The ratings of human speech (three samples) and synthetic speech (53 samples) from Lewis (2018) provided a normative sample for developing interpretive benchmarks for overall MOS-X and MOS-X2 scores. Although not a random sample of synthetic voices, they were representative of the advances in TTS quality from 2001 to 2017. After arranging the synthetic samples from highest to lowest scores, the top and bottom 15 percentiles were assigned respectively to A and F, the center 40 percentiles were assigned to C, and the remaining two groups of 15 percentiles were assigned to B and D. The percentiles for A, B, and C were further divided into plus, neutral, and minus grades, as shown in Table 2, which also shows the scores that match those given to the human voices (scores at or above 85.3). To use the benchmarks, convert raw MOS-X and MOS-X2 scores to a 0–100-point scale.

For the MOS-X, compute the mean of the 15 items, which will be a number between 1 and 7. Subtract 1 from the mean, then multiply by 100/6. For example, a mean of 5.5 converts to 75; a mean of 6.0 converts to 83.3.

For the MOS-X2, compute the mean of the four items, which will be a number between 0 and 10. Then multiply by 10. For example, a mean of 7.5 converts to 75; a mean of 8.3 converts to 83.

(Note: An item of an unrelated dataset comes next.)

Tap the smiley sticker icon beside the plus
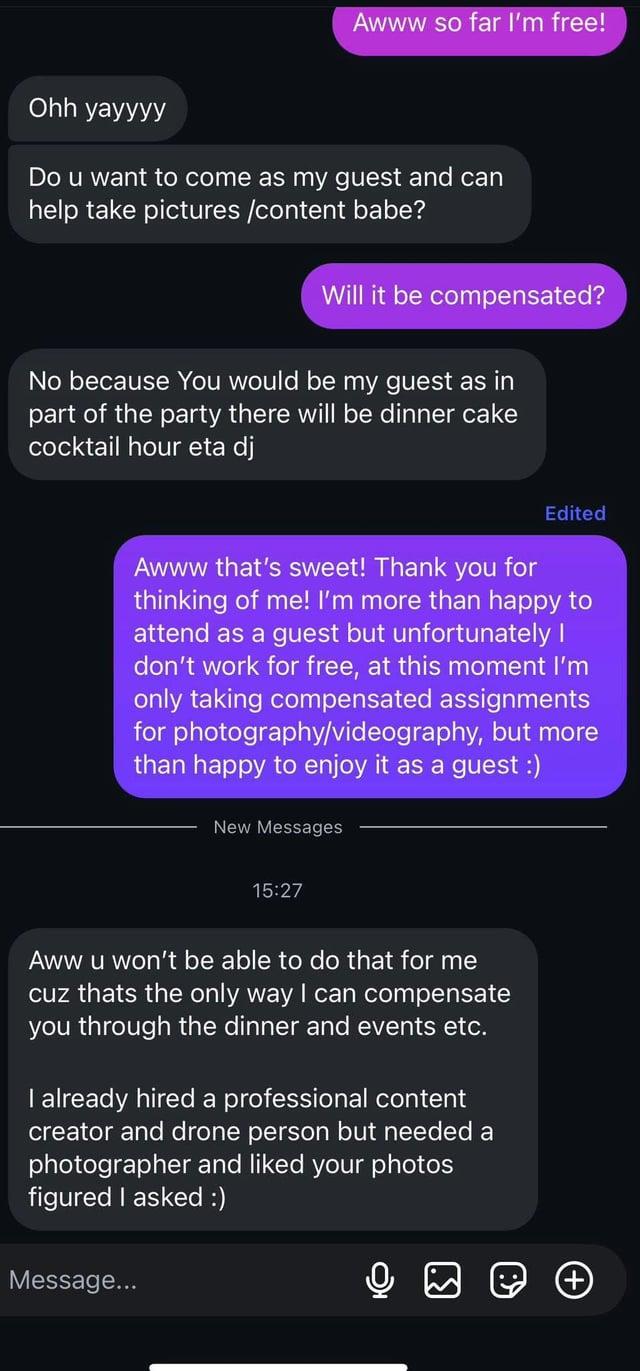coord(509,1280)
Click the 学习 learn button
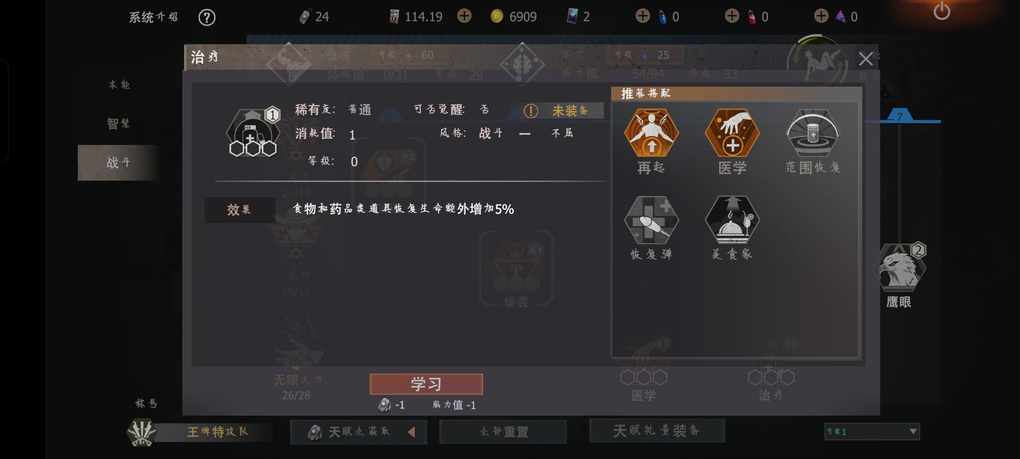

Table 2: Preliminary curved grading scales for the MOS-X and MOS-X2.

Summary and Takeaways

In an evolution spanning almost 20 years, the MOS has gone from:

  • A seven-item questionnaire (with some psychometric weaknesses) addressing two factors of critical importance to the quality of synthetic speech (Intelligibility and Naturalness).
  • To a psychometrically stronger nine-item questionnaire (MOS-R) covering the same domain.
  • To an expanded 15-item questionnaire (MOS-X) more applicable to the evaluation of synthetic speech in conversational systems (including measurements of Prosody and Social Impression).
  • And finally, to a concise questionnaire (MOS-X2) that, despite having only four items, is highly predictive of ratings of overall voice quality and likelihood to recommend for use in service systems.

Much like the grading scales we have developed for the System Usability Scale, we expect the grading scales for the MOS-X and MOS-X2, preliminary as they are, to be very useful in the evaluation of the user experience of systems that use synthetic speech.

Researchers who anticipate needing the additional item detail in the MOS-X can do so, but for most purposes, we recommend using the MOS-X2 because it’s more concise than the 15-item MOS-X, easier for participants to complete, and more predictive of ratings of overall quality and likelihood-to-recommend.